Os personagens passam por um processo de aprendizado violento sobre a própria existência. Mas Pulp Fiction não é uma obra de cunho existencial, como já disse, nenhum deles busca algo de muito concreto, apenas vivem marginalizados e sob a entranhas da sociedade que já está moldada e pouco a pouco vão passado por situações que leva uns a reconhecer e analisar sua situação no mundo e outros a apenas mudar sua situação, sem reconhecer os fatos incomuns que lhe renderam esta mudança. Pulp Fiction fala da libertação das amarras, o que lhe torna ainda mais genial, visto que o próprio cinema de Tarantino foge das convencionalidades e àquela altura mudaria e influenciaria muita coisa no mundo do cinema.
No começo somos apresentados a homens brutais e sem piedade, que vivem sob códigos morais que vigoram apenas entre si, todos os personagens, sem exceção, flutuam na atmosfera daquele que é considerado o mais poderoso, Marcellus Wallace. Os assassinos profissionais Jules e Vincent seriam os próximos da hierarquia social e Butch, o pugilista, logo abaixo deles, mas entre eles e o poder maior há Mia Wallace. Mas o que lhes diferem, fazendo com que ocupem camadas distintas? No mundo de Pulp Fiction, o ato de matar corresponde simbolicamente ao poder possuído por cada um. Marcellus manda em todos, seu misticismo é exercido desde o primeiro momento que surge em tela, sua face permanece pelas primeiras aparições em segredo. Mia igualmente surge sorrateiramente, primeiro a voz, os lábios em seguida, para só então entrar de vez em tela. Vincent e Jules por conveniência obedecem a ordens, e matam. Matam por oficio. O fazem com consciência e tem noção de como fazê-lo, o que quer dizer que possuem certo poder dentro daquela sociedade. Butch Coolidge entra na historia como a personificação máxima da marionete, mas aos poucos sua ousadia vai sendo apresentada, ao passar a perna em Marcellus, ele desafia o gigante, mas ainda está no limbo daquele universo, sua relevância é de fato denotada, quando o mesmo fica sabendo que matou um adversário no ringue, reage sem muita preocupação, mas diferente dos assassinos, não fez com total intenção, simplesmente aconteceu, o que ainda lhe deixa abaixo do poder deles, mas numa posição de contrariador, puxando o carro para a busca inconsciente da redenção.
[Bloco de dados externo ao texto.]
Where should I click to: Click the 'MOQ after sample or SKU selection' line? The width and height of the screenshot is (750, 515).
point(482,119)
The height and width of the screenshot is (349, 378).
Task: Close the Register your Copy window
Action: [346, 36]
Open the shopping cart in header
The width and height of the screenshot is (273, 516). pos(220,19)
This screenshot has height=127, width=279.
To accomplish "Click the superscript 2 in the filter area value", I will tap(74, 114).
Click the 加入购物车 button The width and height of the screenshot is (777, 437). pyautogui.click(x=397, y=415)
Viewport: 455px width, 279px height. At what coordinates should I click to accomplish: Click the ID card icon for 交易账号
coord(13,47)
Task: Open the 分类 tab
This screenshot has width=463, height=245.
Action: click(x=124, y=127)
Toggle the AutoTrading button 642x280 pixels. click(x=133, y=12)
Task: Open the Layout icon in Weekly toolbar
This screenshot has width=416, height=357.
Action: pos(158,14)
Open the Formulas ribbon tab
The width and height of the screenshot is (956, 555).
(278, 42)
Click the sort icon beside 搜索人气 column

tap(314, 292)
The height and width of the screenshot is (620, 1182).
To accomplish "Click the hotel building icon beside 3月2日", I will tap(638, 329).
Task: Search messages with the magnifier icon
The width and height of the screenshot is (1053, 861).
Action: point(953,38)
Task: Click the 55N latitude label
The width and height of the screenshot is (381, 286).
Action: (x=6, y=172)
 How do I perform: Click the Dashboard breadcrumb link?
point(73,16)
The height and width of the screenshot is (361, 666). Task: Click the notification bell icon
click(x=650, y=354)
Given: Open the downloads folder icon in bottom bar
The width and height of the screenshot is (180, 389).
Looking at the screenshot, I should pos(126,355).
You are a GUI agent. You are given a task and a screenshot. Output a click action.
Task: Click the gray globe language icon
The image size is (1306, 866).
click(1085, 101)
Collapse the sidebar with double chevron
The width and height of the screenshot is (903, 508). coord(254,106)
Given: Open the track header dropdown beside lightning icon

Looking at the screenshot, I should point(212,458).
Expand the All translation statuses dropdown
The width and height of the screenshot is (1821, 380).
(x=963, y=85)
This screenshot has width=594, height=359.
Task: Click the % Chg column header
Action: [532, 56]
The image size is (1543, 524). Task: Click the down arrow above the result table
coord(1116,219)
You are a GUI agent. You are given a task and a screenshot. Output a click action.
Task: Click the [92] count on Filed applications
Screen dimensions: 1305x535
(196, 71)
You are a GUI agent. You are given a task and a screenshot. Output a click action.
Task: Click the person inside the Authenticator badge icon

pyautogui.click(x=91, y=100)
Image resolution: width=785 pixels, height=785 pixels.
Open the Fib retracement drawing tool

Por toda a obra há o forte traço do diretor, de lançar diálogos aparentemente fortuitos e inconseqüentes, do cotidiano. Mas a cada frase dita, por traz das risadas que proporciona há um olhar sarcástico a respeito da sociedade guiada por inutilidades. O primeiro dialogo entre Jules e Vincent no carro deixa claro que em suas vidas dão valor a coisas que não lhe proporcionam muito, é o apego a futilidades, e a intenção é que nos identifiquemos com os assuntos aleatórios saídos dos diálogos verborrágicos dos personagens, e isso tem grandes chances de ocorrer. E quando Jules declama Ezequiel 25:17, pensamos que é um personagens com fundamentos filosóficos, ao fim descobrimos que era algo despretensioso dito ao vento, mas que com o tempo vai fazendo o próprio questionar sua vida no contexto da citação ou vice-versa. Mas isso, após apenas quando ele e seu parceiro são alvo de uma chuva de balas e saem sem apenas uma lhe terem acertado, ele julga algo como milagre divino e passa a questionar sua situação, seus atos e sua vida, chegando ao fim numa auto-redenção, quando desiste de matar um bandido, dando-lhe dinheiro para não ser obrigado a fazê-lo.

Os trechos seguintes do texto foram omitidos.